WHAT NEEDS TO BE DONE:
Please repeat, exactly as they stand, the line containing "Given: Open Firing Made Easy Mentor item" and the lines after it through the final line of the listing below, minus pictures.

ENTRIES SUPPLIED:
□ □ □ □ □ □ □

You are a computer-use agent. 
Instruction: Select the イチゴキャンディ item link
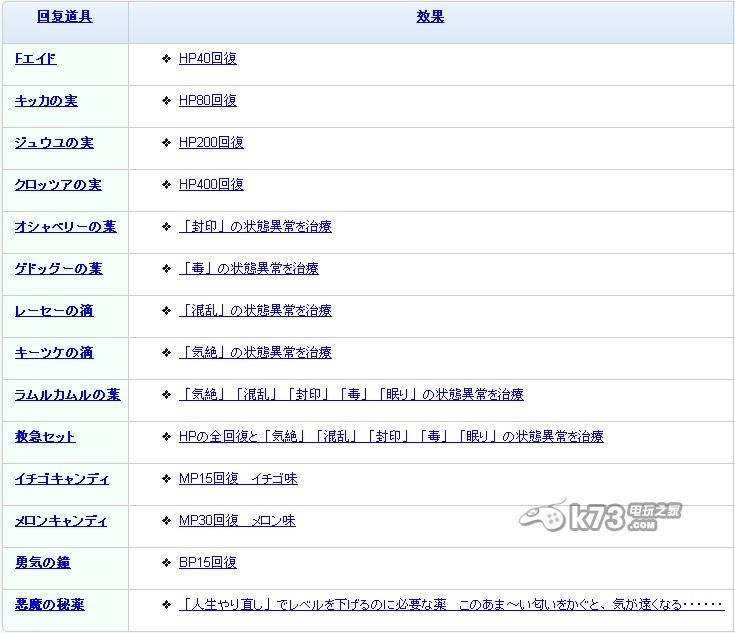[62, 479]
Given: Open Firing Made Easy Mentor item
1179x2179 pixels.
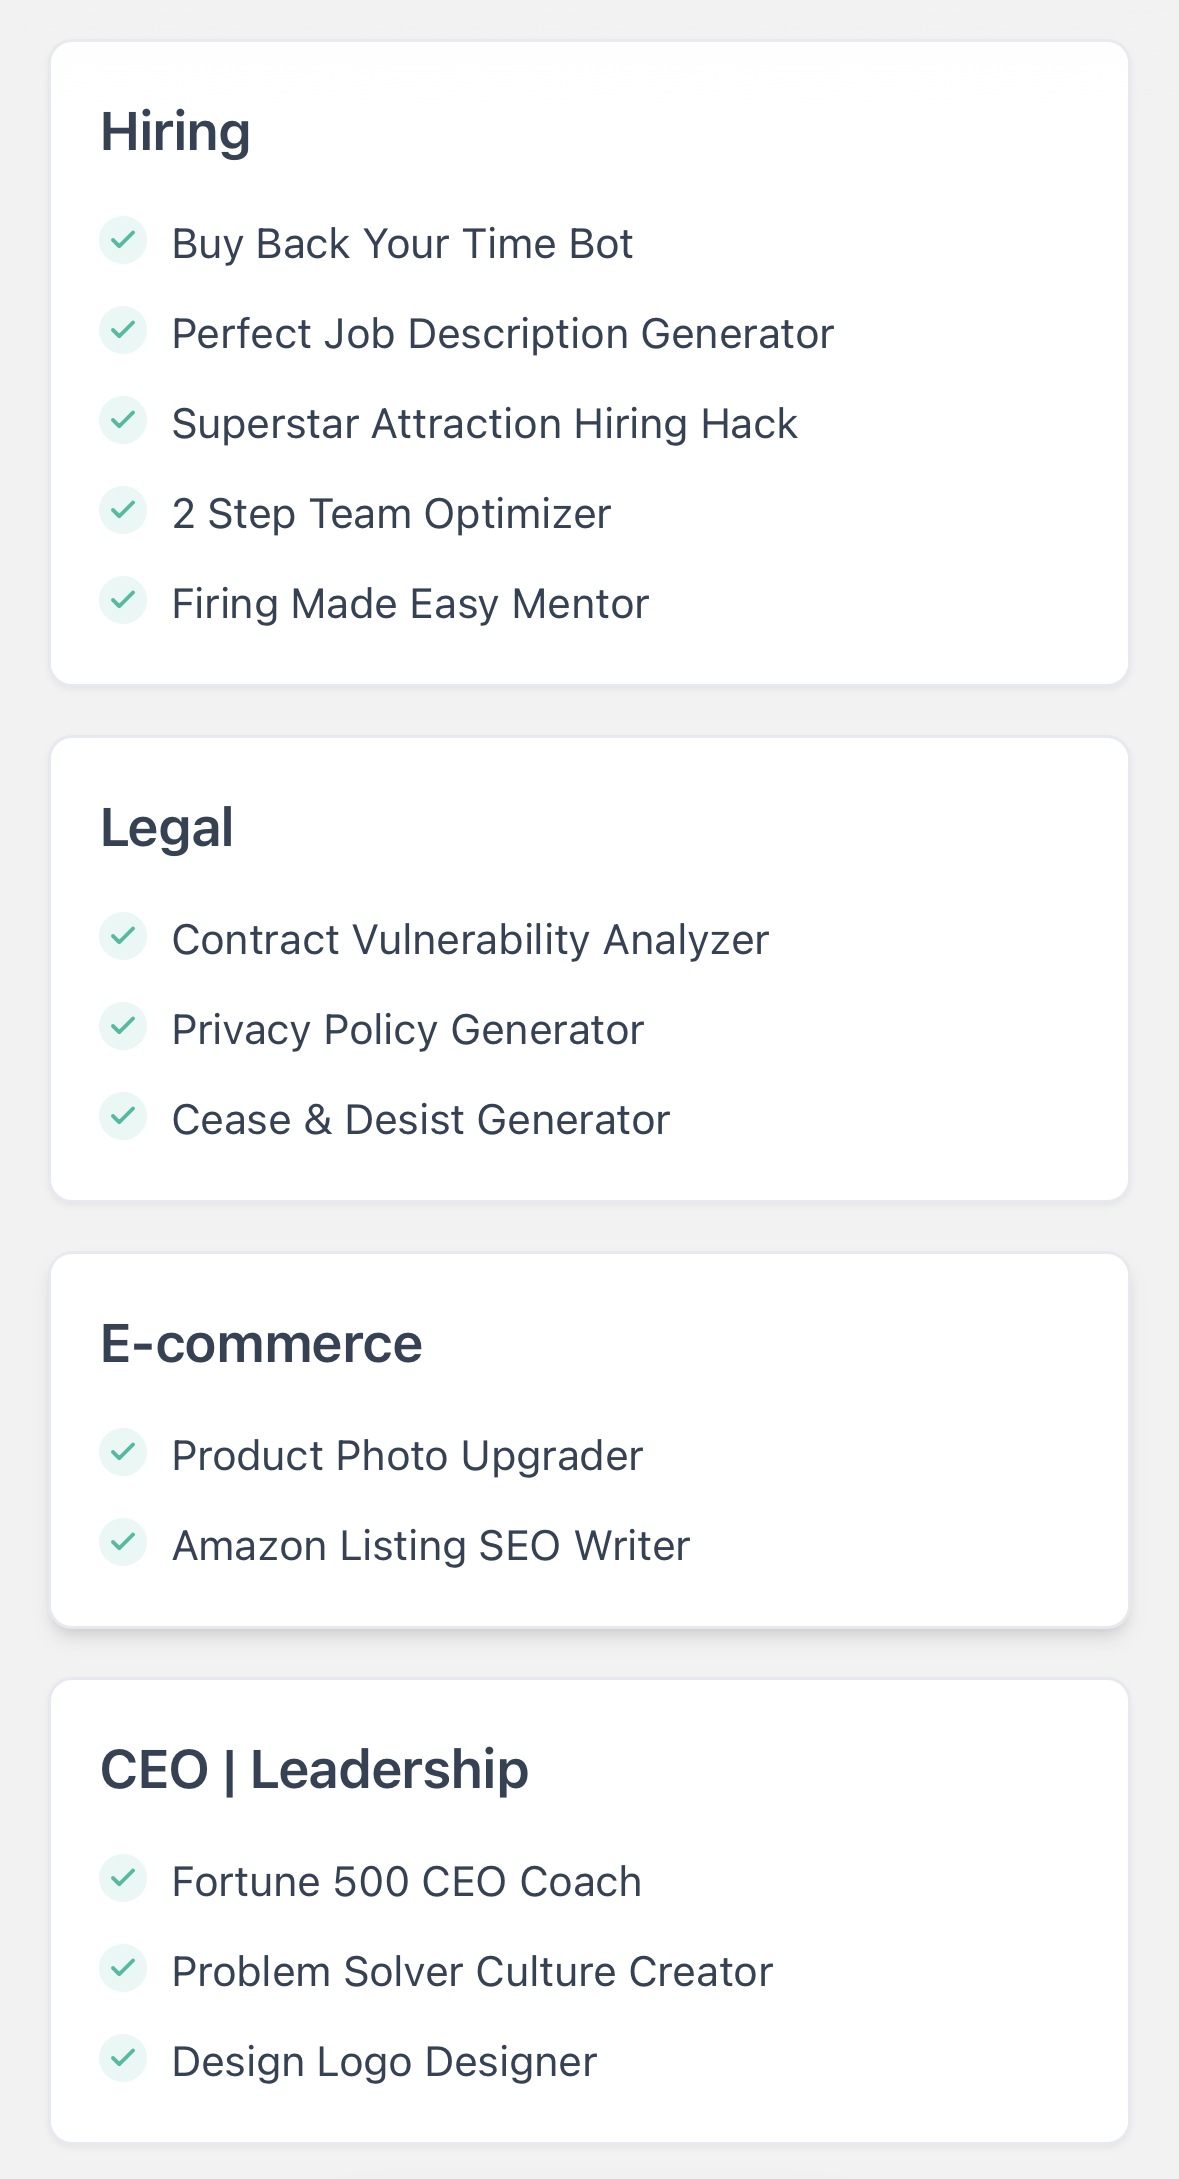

□ □ □ □ □ □ □

WRITTEN RESPONSE:
Given: Open Firing Made Easy Mentor item
1179x2179 pixels.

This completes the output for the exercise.